The Vancouver Sun sent an e-mail to Mallaya's direct account at UB Group as well as a media relations officer, but both were unanswered by deadline on Monday. Premier Campbell, who met with Mallya on Monday as part of his trade mission in India, was also unavailable.
Vancouver's appeal as a market is clear considering that, in 2006, it was the seventh largest source of North American passengers to India. More specifically, it was the fourth-largest source of North American passengers to Delhi, outpacing Los Angeles, Chicago and Washington.
At the moment, going from Vancouver to India involves flying first to cities in Asia (Hong Kong, Singapore, Tokyo) or Europe (Frankfurt, Brussels, Amsterdam) before connecting on to India.
"Whichever way you go, it can take between 22 to 25 hours to get there," said John Korenic, marketing director at YVR. "I have done it. It is quite an arduous trip."
Kingfisher's non-stop flight would mean just a 15-hour journey. "Once you start non-stop operations, you very much stimulate the market" in terms of both tourism and trade, said Korenic. "It's so much easier flying on a non-stop.
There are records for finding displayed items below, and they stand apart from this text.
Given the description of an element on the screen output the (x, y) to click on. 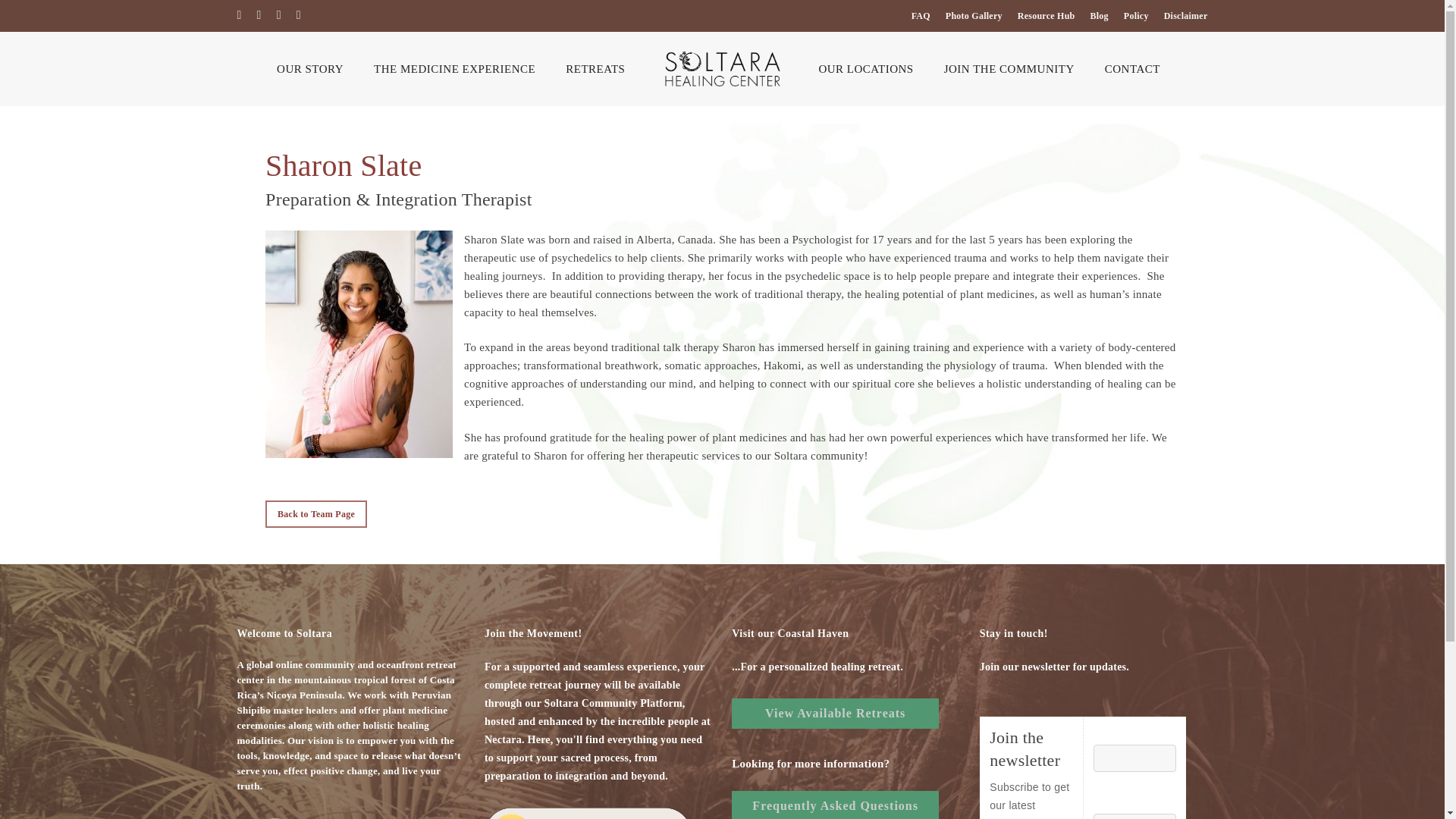
Policy (1136, 15)
OUR STORY (310, 69)
Disclaimer (1185, 15)
Photo Gallery (973, 15)
FAQ (920, 15)
Resource Hub (1046, 15)
THE MEDICINE EXPERIENCE (454, 69)
Blog (1099, 15)
RETREATS (595, 69)
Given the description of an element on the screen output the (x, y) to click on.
There is enormous opportunity."
Other observers agree. "We found that the type of volumes that Kingfisher [or any other airline] could see would give them significant first mover advantage because of the high share of the Visiting Family and Relatives (VFR) willing to pay a non-stop premium to fly from Vancouver to Delhi," said Nizar Assanie, a vice-president at Vancouver-based IE Market Research Corp. who also sits on the board of the Canada-India Business Council's B.C. chapter.
"Anecdotally, I have talked to my network [who go to India quite often] and in all instances, they were willing to pay the extra premium to save the time it takes to fly to India."
He added: "There is a significant 'catchment area' behind Delhi and behind Vancouver. Key to the success of the route will be the ability to get connections to places like Amritsar, Bangalore, Mumbai, Chennai, and other Canadian and U.S. destinations, such as Toronto."